● **PASSAGE PROVIDED**
######

Chief Integration Officer!

More technology dependence and cloud model mean business managers are taking tactical technology decisions independent of corporate IT. The role of IT leaders will increasingly be to integrate these tactical solutions meaningfully to maximize value for the enterprise. For NexGen IT leaders, the time to get ready is now.

Chief Integration Officer! - ITNEXT

The changing tech decision equation calls for a drastic change in the mindset of the CIO. The time to plough the lonely furrow is definitely over. To succeed in this new scenario, the CIO must have strong collaborations with the C-suite.

Today’s enterprise IT managers know very well that it is critical to understand business expectations and the language of business to be able to effectively carry out their responsibilities. Ask any CIO or next-level IT manager about how the CIO’s role is changing, and the answer you are most likely to get would have a heavy dose of understanding business needs, dynamics of business, language of business, business alignment, partnering with business and so on. 
The fact is: Today’s new enterprise IT professionals are not just aware of these needs but are more than convinced about their need to move beyond technology and understand business. 
But just when the idea was sinking in and the IT leaders were beginning to find their new ‘well-defined’ role, it got disrupted again. This time, it was to do with their home turf – technology. 
A few years back, Gartner came out with a sensational statement that Chief Marketing Officers would soon spend more than CIOs on IT. That was a futuristic assessment based on forecasts, which some took seriously and some did not. But three years back, in 2016, the research firm came with a far more definite statement, quoting actual spend data to suggest that, indeed CMOs would spend more than CIOs on technology by 2017.
Of course, as it has been clarified 
now, the spend Gartner was referring to was what it called business IT—that excludes the large spends on infrastructure. But even then, it was quite disruptive as a news. 
But Gartner’s forecast about CMOs tech spending is not an isolated observation. 
 
Changing Tech Decision Equation
Four trends have changed the technology decision-making equation in enterprises. These phenomena are only too familiar to us. 
First is what is called consumerization of technology—more aware users demanding what they want in terms of devices and applications. They were no longer willing to comply by everything that the corporate IT ‘thrusts upon’ them. But in isolation, this trend was initially restricted to mostly end-user devices and front-end applications. In any case, that was not the prime worry for CIOs in organizations with a more mature IT. 
The second big driver was large-scale adoption of cloud—especially SaaS—which provided a far bigger disruption. It is not that business users did not want specific applications earlier. But to get that, they had to ensure that the infrastructure is in place. The business managers neither had the wherewithal to manage that IT infra nor had the authority to take capital expenditure decisions. 
SaaS changed all that. It turned the purchase to a pure opex purchase. All functional/LOB managers were empowered to make those purchases. And they did not have to worry about managing the underlying tech, which was done by the service provider.
That was a big power shift. While some of the big purchase decisions found roadblocks when there was need to connect them to enterprise IT systems—in order to extract their true value—many of the tactical point solutions continued to be purchased by the LOB managers. Corporate IT got bypassed for many such decisions. 
While this changed the equation quite in favor of line managers, it still was not big enough as most large purchases were still going through corporate IT.

######

● **MATERIAL SUPPLIED**
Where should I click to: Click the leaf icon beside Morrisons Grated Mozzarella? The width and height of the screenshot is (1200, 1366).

######

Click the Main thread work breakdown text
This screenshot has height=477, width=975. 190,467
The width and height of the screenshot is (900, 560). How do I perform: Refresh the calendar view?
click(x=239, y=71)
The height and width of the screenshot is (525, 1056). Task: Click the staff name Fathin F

######

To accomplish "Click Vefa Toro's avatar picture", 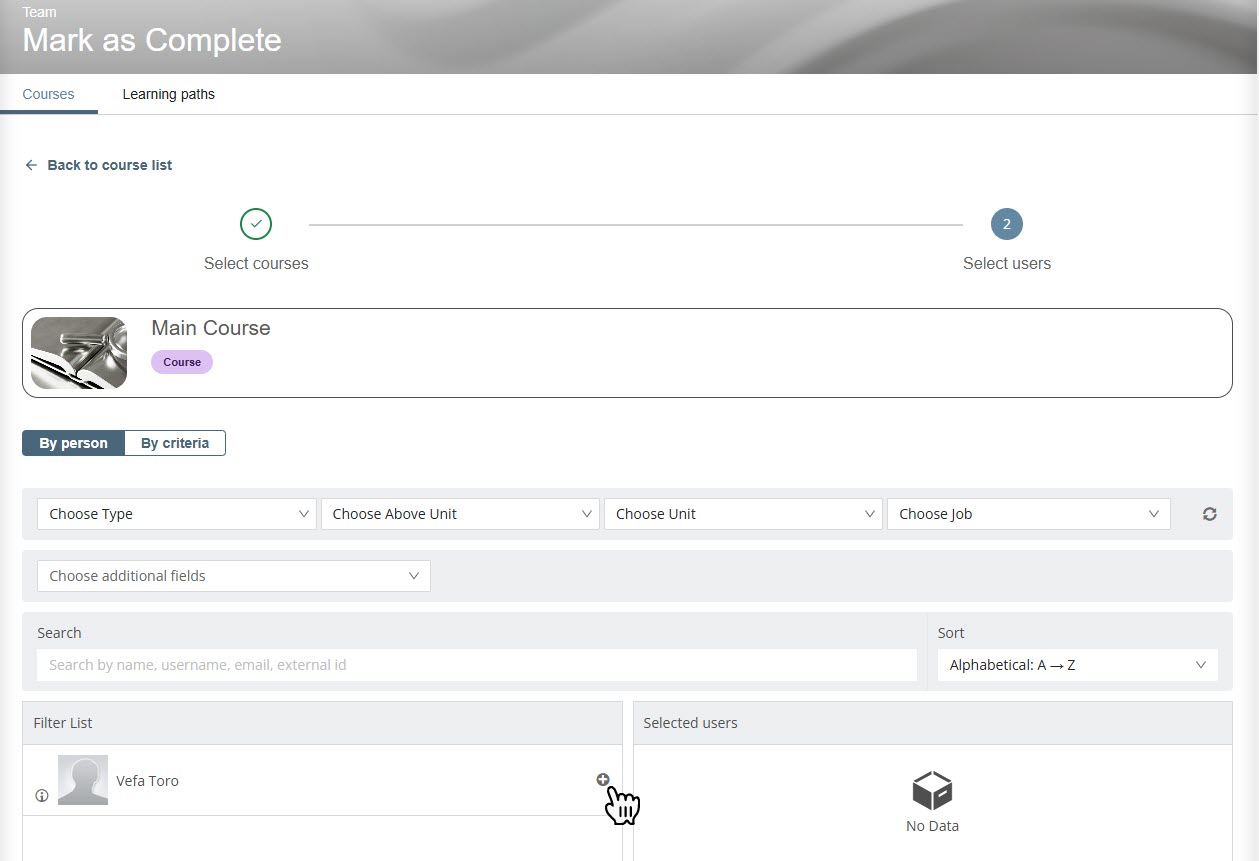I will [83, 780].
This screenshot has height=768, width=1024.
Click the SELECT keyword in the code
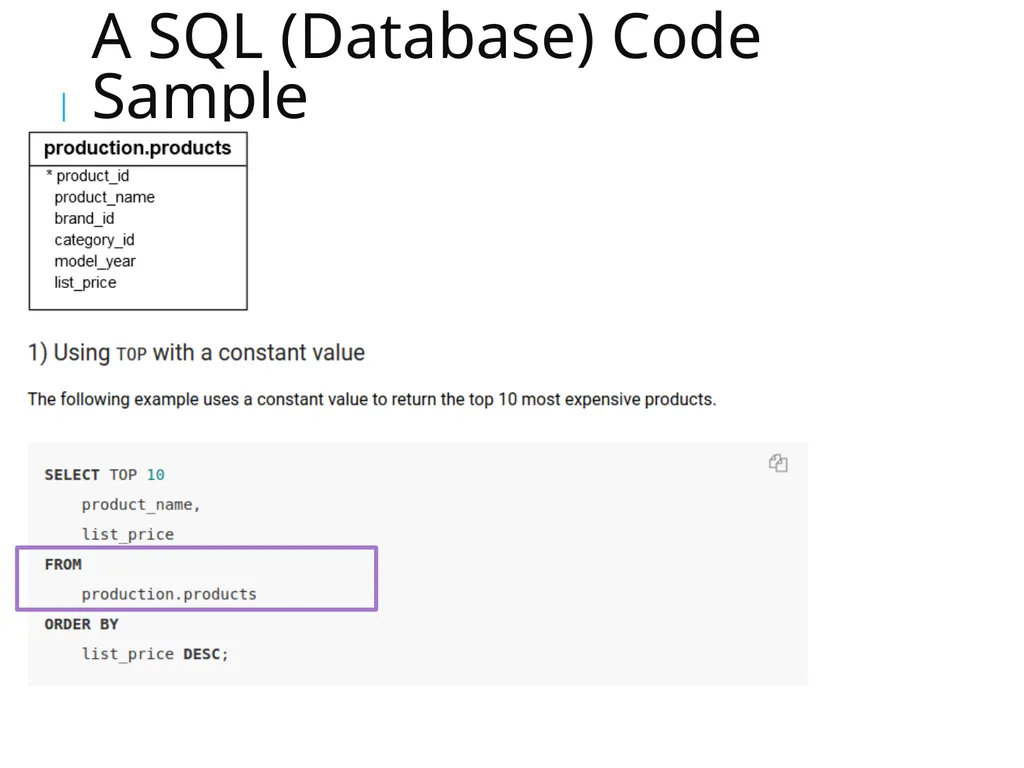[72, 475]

######

● **STATED GOAL**
In the Chief Integration Officer article, what did Gartner's 2016 statement say CMOs would do by 2017?

● **WRITTEN ANSWER**
Spend more than CIOs on technology.